- _TEXT SHOWN_:
▶
TWO-STAGE HYDROTREATING PROCESS FOR DIESEL FUEL
FIELD OF THE INVENTION
[0001] This invention relates to a two-stage hydrotreating process. More particularly, a nitrogen removal step is inserted between the two hydrotreating stages of a diesel hydrodesulfurization process.
BACKGROUND OF THE INVENTION
[0002] Environmental regulations covering the sulfur content of fuels for internal combustion engines are becoming more stringent with regard to allowable sulfur in fuels. One important class of fuels is diesel fuels, and diesel fuels are of environmental concern due to their potential contribution to regulated species such as NOx, SOx and particulate matter. It is anticipated that the current diesel fuel standard of 500 wppm sulfur content that is applicable in many countries will be lowered to 50 wppm or less.
[0003] A common way for reducing the sulfur content of diesel fuels is by hydrodesulfurization (HDS) which converts sulfur-containing species to hydrogen sulfide. The HDS process is controlled by the nature of the catalyst employed and by reaction conditions within the reactor or reactors including pressure, temperature, space velocity and flow direction.
[0004] As the requirements for sulfur content of diesels reach more stringent levels, the demands on catalysts continues to increase. In order to remove sulfur to low levels, one must typically make reaction conditions more severe. However, increasing the severity under which the HDS operates typically results
in decreased catalyst life as well as product degradation. It is known that nitrogen contaminants act as poisons towards most hydrotreating catalysts.
[0005] One method for removing polar compounds such as nitrogen compounds prior to HDS is to use adsorbents. It is also known to pretreat feeds using solvent extraction to remove contaminants.
[0006] It would be desirable to have a diesel HDS process capable of deep hydrodesulfurization to low levels while at the same time maintaining catalyst activity.
◀
- _DATA PROVIDED_:
▶
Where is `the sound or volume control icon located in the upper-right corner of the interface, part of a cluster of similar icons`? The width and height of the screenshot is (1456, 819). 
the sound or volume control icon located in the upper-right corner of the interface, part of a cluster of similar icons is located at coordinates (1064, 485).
◀
- _BRIEF 1_: Name every reaction condition that the diesel hydrotreating text lists as controlling the HDS process.
- _BRIEF 2_: Duplicate the passage of the diesel hydrotreating text from "[0004] As the" to "maintaining catalyst activity.".

- _SOLUTION 1_: Pressure, temperature, space velocity, and flow direction.

- _SOLUTION 2_:
[0004] As the requirements for sulfur content of diesels reach more stringent levels, the demands on catalysts continues to increase. In order to remove sulfur to low levels, one must typically make reaction conditions more severe. However, increasing the severity under which the HDS operates typically results
in decreased catalyst life as well as product degradation. It is known that nitrogen contaminants act as poisons towards most hydrotreating catalysts.
[0005] One method for removing polar compounds such as nitrogen compounds prior to HDS is to use adsorbents. It is also known to pretreat feeds using solvent extraction to remove contaminants.
[0006] It would be desirable to have a diesel HDS process capable of deep hydrodesulfurization to low levels while at the same time maintaining catalyst activity.